Some of the reasons that you do not feel well, or may even feel worse on thyroid hormone replacement, could be the following:
Your thyroid hormone dose may not be correct. This is certainly the case when your thyroid labs are outside the reference range. However, on certain occasions, even if the labs look normal, the dose may still need to be adjusted. For example, recommended TSH ranges are different for pregnant women, women with infertility, elderly patients or patients with cardiovascular disease, patients with thyroid cancer, patients with central hypothyroidism, etc.
The diagnosis of hypothyroidism itself may be incorrect. Studies have shown that up to 1 in 3 patients on thyroid hormone do not have true hypothyroidism, and their thyroid hormone can be successfully stopped.

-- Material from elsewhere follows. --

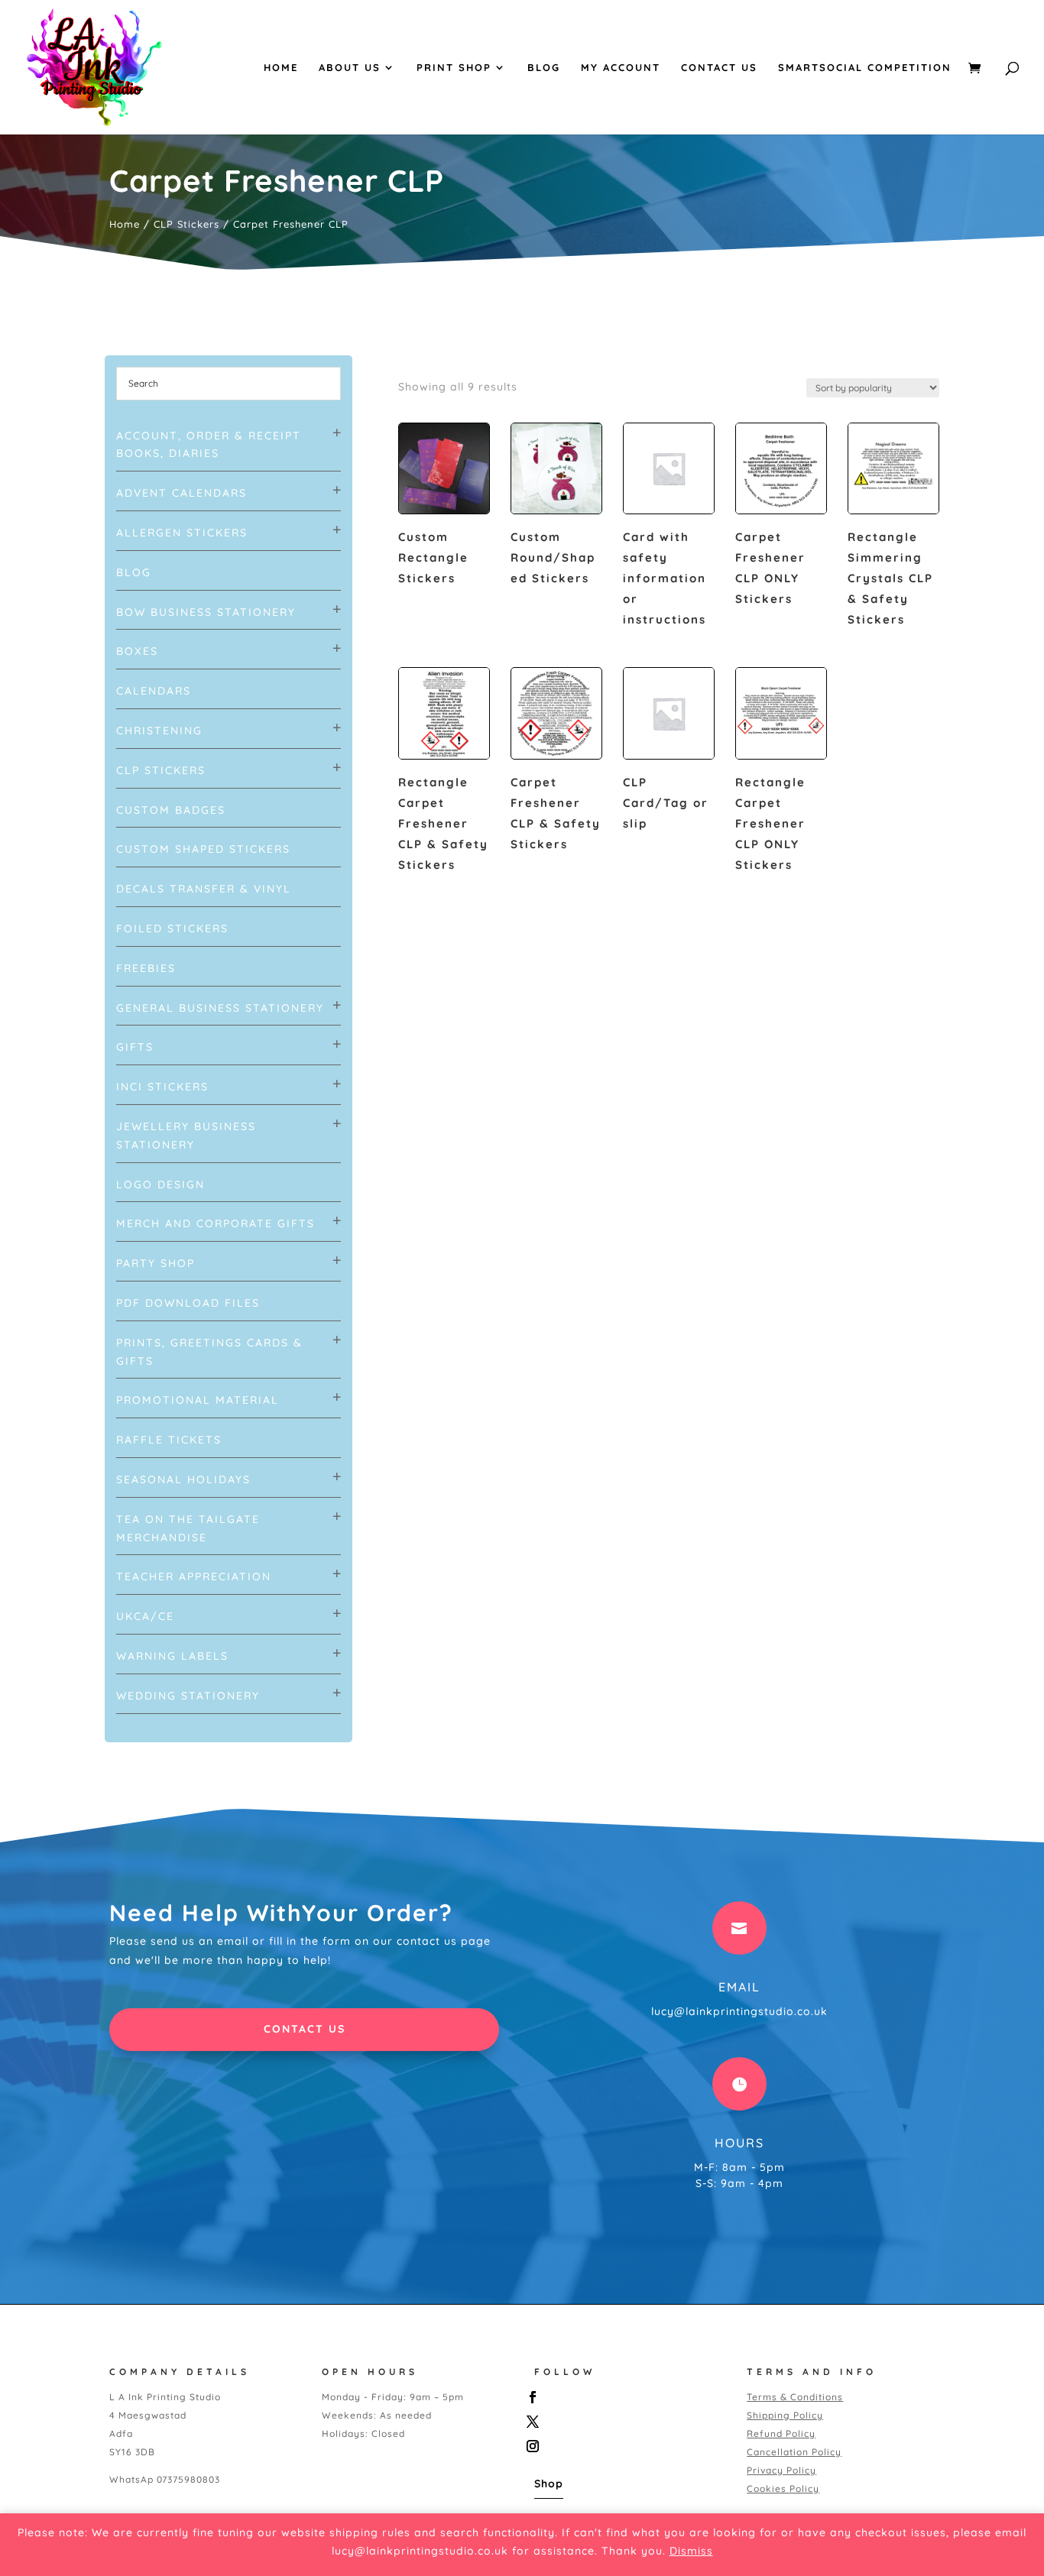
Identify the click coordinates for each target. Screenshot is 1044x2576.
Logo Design (160, 1184)
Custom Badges (170, 810)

You may have an additional undiagnosed concurrent disease, that has symptoms that can overlap with the symptoms of hypothyroidism.
Special populations:
Our approach on Hashimoto’s thyroiditis and hypothyroidism is different in women who are pregnant, and women with infertility, as both of these conditions can independently affect pregnancy and fertility. Depending on the clinical scenario, different approaches are used for consideration of levothyroxine initiation, or levothyroxine dose adjustment. It is also very important to note that pregnant women with hypothyroidism usually require immediate levothyroxine dose adjustment upon finding out that they are pregnant, as they have higher thyroid hormone requirements compared to their baseline thyroid hormone requirement prior to pregnancy. Pregnant women also need very frequent laboratory monitoring with tight control of thyroid levels starting immediately after finding out that they are pregnant, in order to avoid pregnancy complications associated with hypothyroidism, such as preeclampsia, preterm delivery, miscarriage, low birth weight, adverse effect on fetal neurocognitive development, etc. Thus, close observation and treatment by an endocrinologist is of utmost importance.